Since he began composing music at age 17, James Díaz has often thought of his music as a portal through which one could explore ambivalence: radical moments of sonic possibility. Diaz's music generates multiplicity in order to manifest new sonic worlds, both for performer and listener, fostering a curiosity that transcends existing understandings of musical tradition, history, and referentiality. Díaz's goal in composition is, as he says, "finding multiplicity in the work and in the world." 

As a teenager in Soacha, Colombia, Díaz began to create music in his home recording studio, seeking out ambiguous, ambivalent sound worlds that mirrored the complexities of Colombian social life. Although at first he thought of music as an "escape" from the world, Díaz soon realized that music could rather serve as a tool for concretely altering the ways that we perceive the world, leading him to embrace the idea of "psychedelia": the  manifestation of the mind. And what led to these new manifestations were not chemical structures, but rather musical ones. 

Díaz's compositional process always begins with something on the page: a melodic line, a rhythmic pattern, or some other structural idea that may or may not even be audible. From this organizing element, Díaz continues to compose new possibilities for musical dimensions in performance, often obscuring the original structure, which leads to new kinds of musical manifestations. Díaz's conservatory training exposed him to composers for whom these kinds of musical citations carried the ideological weight of national traditions, especially within the fraught periods of the late 19th and early 20th centuries; for Díaz, however, the "meaning" of these citations has possibilities for multiple dimensions of music. 

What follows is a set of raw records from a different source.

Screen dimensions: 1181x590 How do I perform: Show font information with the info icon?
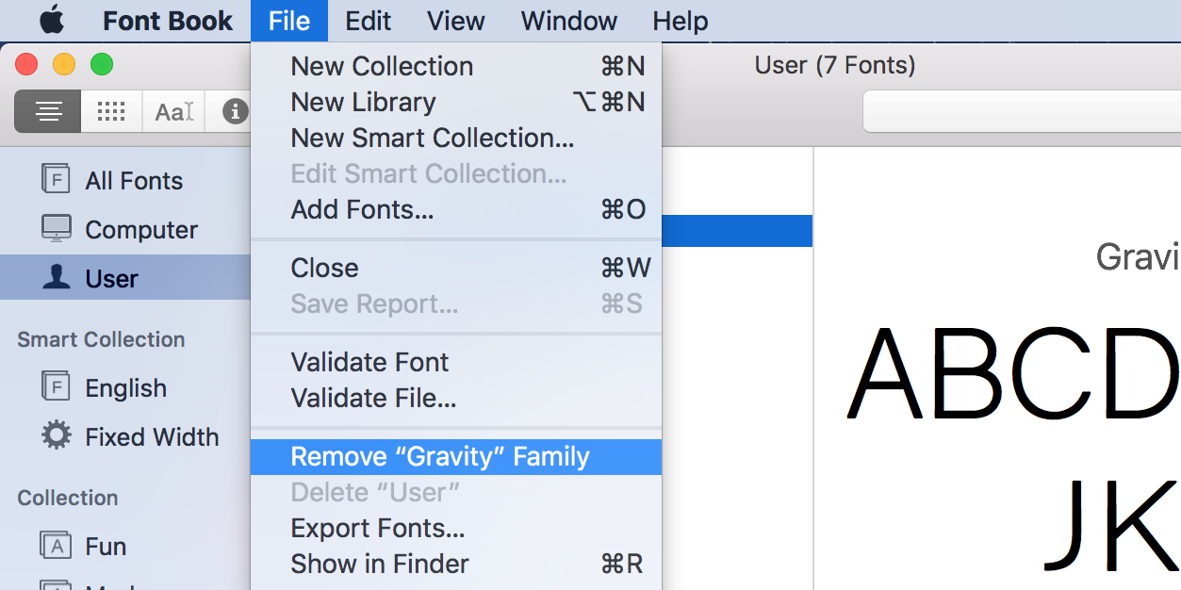click(234, 110)
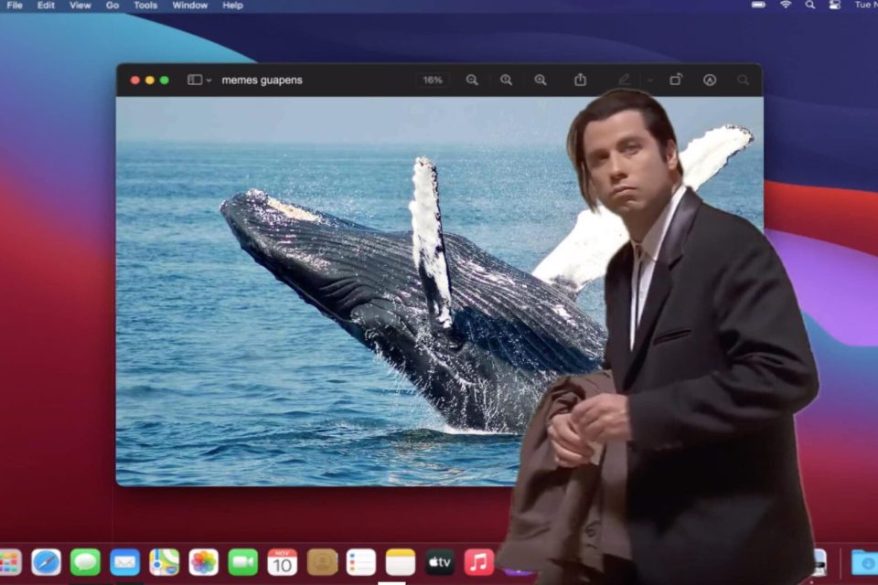Open the Go menu in menu bar
Screen dimensions: 878x585
tap(112, 5)
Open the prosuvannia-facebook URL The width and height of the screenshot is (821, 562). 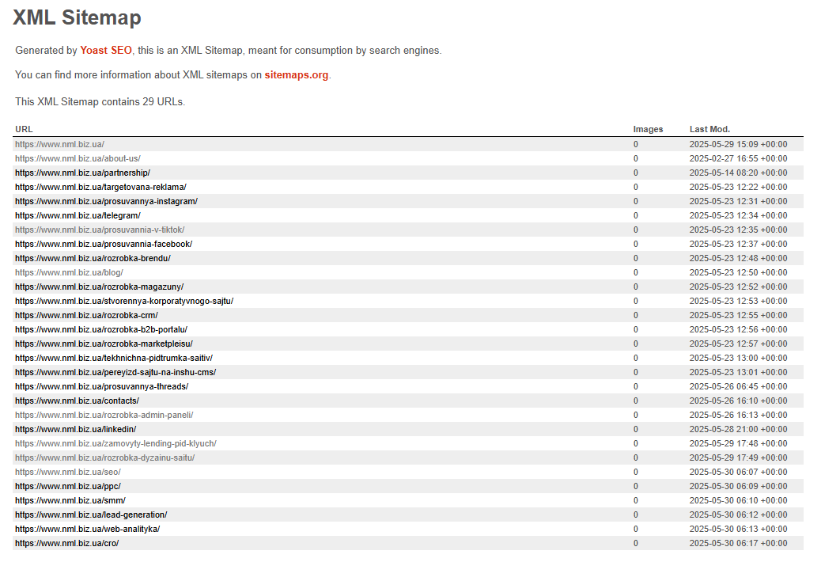pyautogui.click(x=104, y=244)
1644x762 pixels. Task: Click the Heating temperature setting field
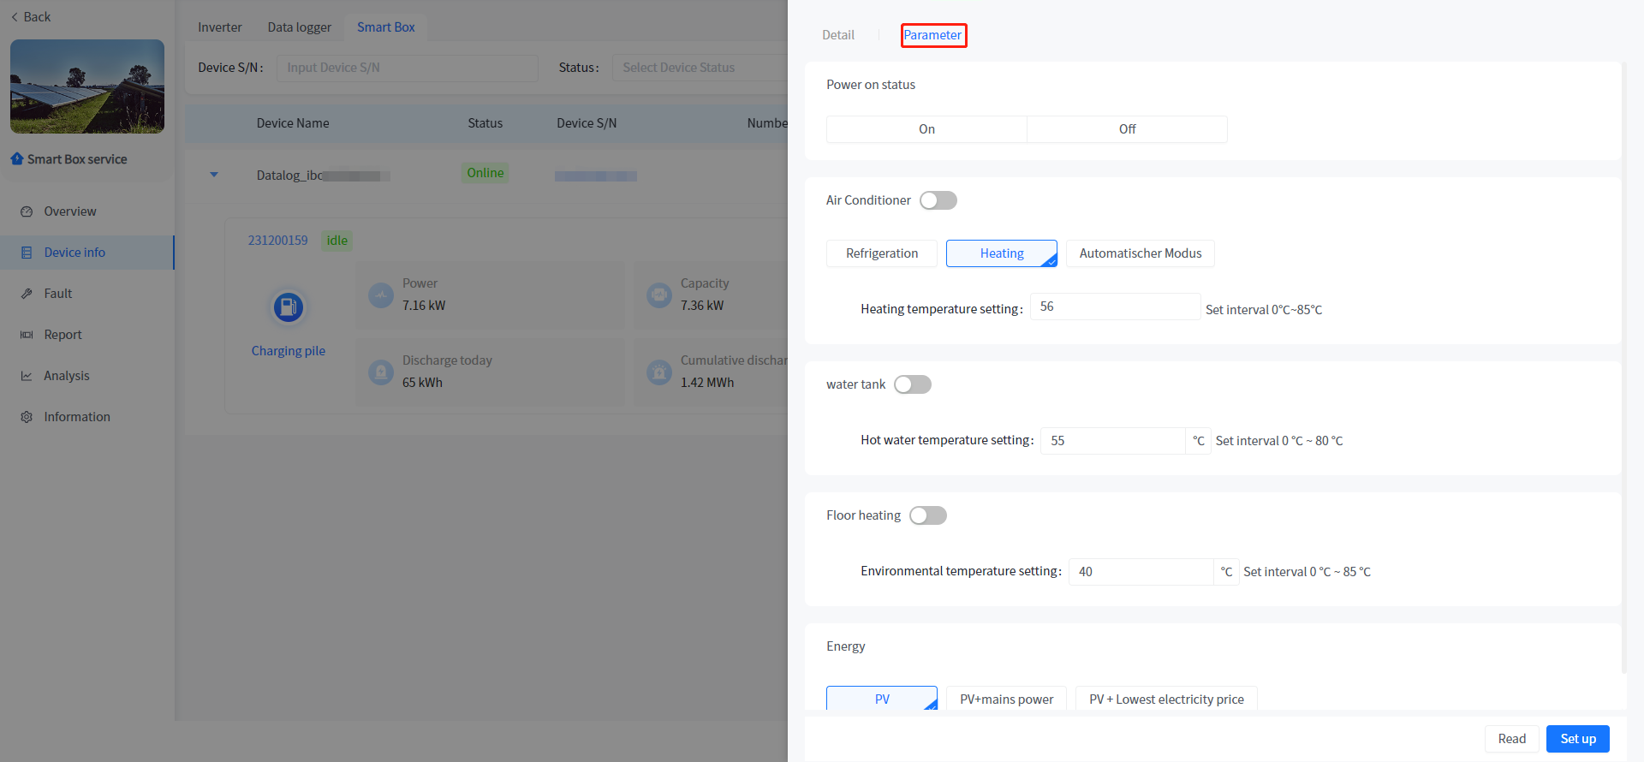[1114, 307]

"Infrastructures", Díaz's 2017 string quartet, was composed during the composer's first winter spent in New York City. The first and last movements are described as a kind of collage, sharing related musical materials but transformed through processes of inversion. Influenced by Díaz's study of the work of Morton Feldman, "Infrastructures" is a study in convolution—and as its title suggests, the many ways in which internal musical structures can play themselves out. 

James Díaz · "A song for..." for amplified violin and electronics [2018]

Díaz's 2018 "A Song For...", for amplified violin and electronics, continues this study with a very different kind of instrument. In this work, Díaz takes the sounds of the violin and convolves it with itself, producing a kind of reverberant sound world generated from the instrument and its player. The amplification of the instrument allows for small gestures to produce intense sounds, leading the performer to interact with her instrument in new kinds of ways. 

"in her dream song", for piano trio, begins with a melodic fragment from "A Song For...". But unlike that work, for solo violin and fixed media, "in her dream song" asks the three performers to listen to each other as unpredictable, reverberant partners, triggering cues and actions dictated in the score. 

"never was the way" continues Díaz's exploration of performative gestures of listening in a Pierrot ensemble, which also introduces the human voice. The score for this work is a fine example of the kinds of interactivity that Diaz wants to foster between his performers; the second movement, is written not in score format, but rather in independent parts (which you can see beginning around 5:55 above). 

James Díaz · "In times of passive voice" for amplified cello [2019] feat James Burch

"in times of passive voice", Díaz's 2019 work for solo cello, allows for even more flexibility by the performer, providing them with several germinal musical structures and instructing them to perform them in an order of their choosing. The cellist's instrument is transformed into a new kind of partner with the combination of a metal practice mute, which eliminates nearly all of the internal acoustic resonances of the instrument, and heavy amplification, which emphasizes the noisy timbres of bow, string, and bridge. 

PSNY is thrilled to publish these five interrelated works by Díaz, bringing his work to new performers who can continue to explore the mind-manifesting and ambivalent qualities of his work.